With this freewrite, as well as all freewrites, do not put any pressure on yourself to be good. You are simply getting thoughts on the page. You can write in poetry or in prose, but feel free to write poorly, sloppily, redundantly, and with cliches. Now is the time for ideas—we will eventually sculpt those ideas into art.

Let’s do a guided persona exercise/

First: make a list of objects or things that you think go misunderstood. Maybe you feel like nobody appreciates the lowly toaster oven, or perhaps too many people don’t care about, uh, I don’t know, Arbor Day.

You can do people, but I think it’s more fun of you do an object or plant/animal, celestial body, etc. Generate this list for 2-3 minutes.

Second: Take one of the things on your list. Give it a personality, as though it were really a person. What traits would you give it? Is it funny? Sassy? Sad? Angry? What words does it use? What accent? Does it maybe sound like an actor, or someone you know personally? Generate some traits and ideas for 2-3 minutes.

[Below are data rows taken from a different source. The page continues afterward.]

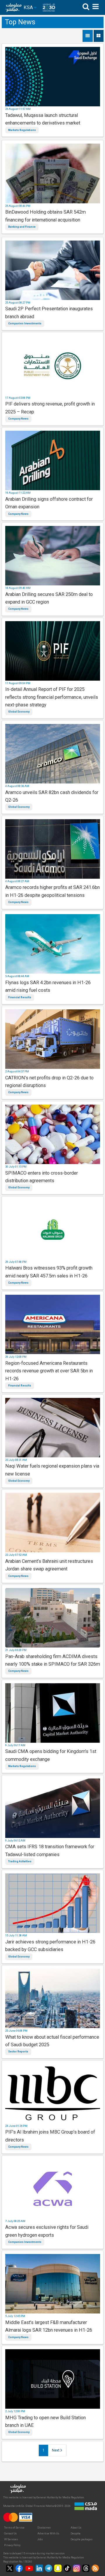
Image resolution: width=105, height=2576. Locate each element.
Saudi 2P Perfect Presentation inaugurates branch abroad (49, 312)
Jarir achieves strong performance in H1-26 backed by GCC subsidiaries (50, 1945)
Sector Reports (18, 2051)
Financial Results (19, 997)
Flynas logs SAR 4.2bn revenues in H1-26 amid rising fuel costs (48, 986)
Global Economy (18, 711)
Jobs (40, 2539)
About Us (76, 2527)
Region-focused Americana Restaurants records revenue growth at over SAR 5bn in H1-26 (49, 1370)
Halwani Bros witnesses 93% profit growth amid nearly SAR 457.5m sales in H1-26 (48, 1271)
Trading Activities (20, 1861)
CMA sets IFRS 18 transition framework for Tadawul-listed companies (49, 1850)
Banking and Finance (22, 226)
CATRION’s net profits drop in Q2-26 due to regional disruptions (49, 1081)
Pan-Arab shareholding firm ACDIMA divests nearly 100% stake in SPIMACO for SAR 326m (52, 1660)
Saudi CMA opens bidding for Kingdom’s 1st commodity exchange (50, 1755)
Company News (18, 418)
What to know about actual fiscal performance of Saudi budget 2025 (52, 2040)
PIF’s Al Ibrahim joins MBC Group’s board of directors (50, 2135)
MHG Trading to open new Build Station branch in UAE (45, 2421)
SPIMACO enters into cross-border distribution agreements (41, 1176)
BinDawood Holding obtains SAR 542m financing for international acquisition (45, 215)
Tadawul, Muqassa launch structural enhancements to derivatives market (42, 119)
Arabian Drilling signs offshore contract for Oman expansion (49, 503)
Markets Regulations (22, 130)
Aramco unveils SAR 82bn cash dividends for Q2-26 (51, 796)
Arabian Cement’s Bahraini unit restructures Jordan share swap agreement (49, 1565)
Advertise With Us (48, 2533)
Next (56, 2450)
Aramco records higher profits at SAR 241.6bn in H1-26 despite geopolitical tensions (52, 891)
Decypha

Third: I’m going to give you a couple of short prompts. Respond to these prompts in the VOICE of the character you’ve created (1-2 minutes each):

  • What do you want most in this world?

  • How do people misunderstand you? 

  • How do you want to be perceived?

  • Who do you need to hear you? 

We will use your freewrite for a poem in a bit. First, here’s a poem.

Poem: “Pluto Shits on the Universe” by Fatimah Asghar

On February 7, 1979, Pluto crossed over Neptune’s orbit and became the eighth planet from the sun for twenty years. A study in 1988 determined that Pluto’s path of orbit could never be accurately predicted. Labeled as “chaotic,” Pluto was later discredited from planet status in 2006.

Today, I broke your solar system. Oops.
My bad. Your graph said I was supposed
to make a nice little loop around the sun.

Naw.

I chaos like a motherfucker. Ain’t no one can
chart me. All the other planets, they think
I’m annoying. They think I’m an escaped
moon, running free.

Fuck your moon. Fuck your solar system.
Fuck your time. Your year? Your year ain’t
shit but a day to me. I could spend your
whole year turning the winds in my bed. Thinking
about rings and how Jupiter should just pussy
on up and marry me by now. Your day?

That’s an asswipe. A sniffle. Your whole day
is barely the start of my sunset.

My name means hell, bitch. I am hell, bitch. All the cold
you have yet to feel. Chaos like a motherfucker.
And you tried to order me. Called me ninth.
Somewhere in the mess of graphs and math and compass
you tried to make me follow rules. Rules? Fuck your
rules. Neptune, that bitch slow. And I deserve all the sun
I can get, and all the blue-gold sky I want around me.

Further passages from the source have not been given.